→ **Document segment**:
1. Entrepreneurs are the smartest, most high-achieving people in the room.

This is a myth that is perpetuated by entrepreneurs themselves. Entrepreneurs are not looking to please other people; they are trying to figure out what they are really passionate about, and they kind of reject everything else. They are more likely to get a plus in one class but not the other, which is the reason why we see many entrepreneurs dropping out of school. If you are in school, this is not an encouragement for you to do so.

2. Entrepreneurs are individuals who make things happen by themselves.

Ed Roberts’ research shows that teams are much more likely to succeed than individuals. If you have two people on your team, you’re more likely to succeed than one person. Three are more likely to succeed than two, and four more than three. So it is not an individual sport. So, entrepreneurs as individuals is not true, for one needs to be looking to find people to join their team.

3. Entrepreneurs are born, not made.

Research has shown again and again that entrepreneurs really do not necessarily come from parents who were entrepreneurs, and that there’s no statistical correlation between them, nor is there a gene that makes you an entrepreneur. It’s basically a skill that can be acquired over time.

4. Entrepreneurs love risk.

I know you have heard all this time and time again. Research has shown that the typical entrepreneur is not any more risk-seeking than the typical manager. They can be described as clever risk managers. They seek to mitigate the risk of venture capitalists and investors before they invest. Other entrepreneurs manage a management team in charge of risk by hiring key employees or building potent advisory boards. So entrepreneurs don’t seek out risk. They don’t prefer it. They attempt to manage it through careful experimentation and resource leveraging.

Saved entries

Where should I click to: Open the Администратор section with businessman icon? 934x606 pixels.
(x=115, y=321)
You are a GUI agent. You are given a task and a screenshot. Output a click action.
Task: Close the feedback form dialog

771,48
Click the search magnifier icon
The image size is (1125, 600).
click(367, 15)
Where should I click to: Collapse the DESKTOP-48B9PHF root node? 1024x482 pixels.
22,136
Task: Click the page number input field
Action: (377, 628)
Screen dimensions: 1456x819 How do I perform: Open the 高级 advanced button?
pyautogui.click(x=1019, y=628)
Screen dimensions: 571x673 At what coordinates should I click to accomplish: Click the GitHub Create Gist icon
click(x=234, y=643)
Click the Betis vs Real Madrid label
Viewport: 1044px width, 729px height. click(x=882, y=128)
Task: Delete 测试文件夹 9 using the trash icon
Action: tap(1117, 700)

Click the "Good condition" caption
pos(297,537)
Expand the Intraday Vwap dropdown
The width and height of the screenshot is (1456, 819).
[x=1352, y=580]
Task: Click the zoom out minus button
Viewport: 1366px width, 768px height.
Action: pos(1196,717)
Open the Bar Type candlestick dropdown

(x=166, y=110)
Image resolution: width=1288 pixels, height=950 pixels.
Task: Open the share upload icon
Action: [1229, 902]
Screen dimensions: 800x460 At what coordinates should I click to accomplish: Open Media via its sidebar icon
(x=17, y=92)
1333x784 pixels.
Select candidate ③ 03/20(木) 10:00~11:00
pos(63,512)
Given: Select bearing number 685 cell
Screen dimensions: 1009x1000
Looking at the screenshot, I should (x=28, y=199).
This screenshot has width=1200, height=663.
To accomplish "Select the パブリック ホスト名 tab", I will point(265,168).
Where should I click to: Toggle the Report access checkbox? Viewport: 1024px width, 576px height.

→ **Assignment**: Extend the text on myths about entrepreneurs, picking up after its final sentence. None of the rows are needed for what follows.

→ **Result**:
5. Successful entrepreneurs are charismatic.

Entrepreneurship is about effecting change, and effecting change is about leadership. Research has actually shown that charisma is not correlated with success in changing the world, but it focuses on these things:

  • Do you have a vision?
  • Do you have the sense-making capability to understand what’s going on in the world?
  • Do you have the ability to make sense of what’s going on in the world?

6. You have to be rich to be an entrepreneur or have a ton of money to get started.

Jeff Bezos started on a shoestring and funded Amazon with his parents’ guarantees, supplier loans, and overdrawn credit cards. In other words, with his available means. Instead of going on vacation, you can start a venture. In small, explorative steps, you employ the available means—your money, time, and other people’s trust.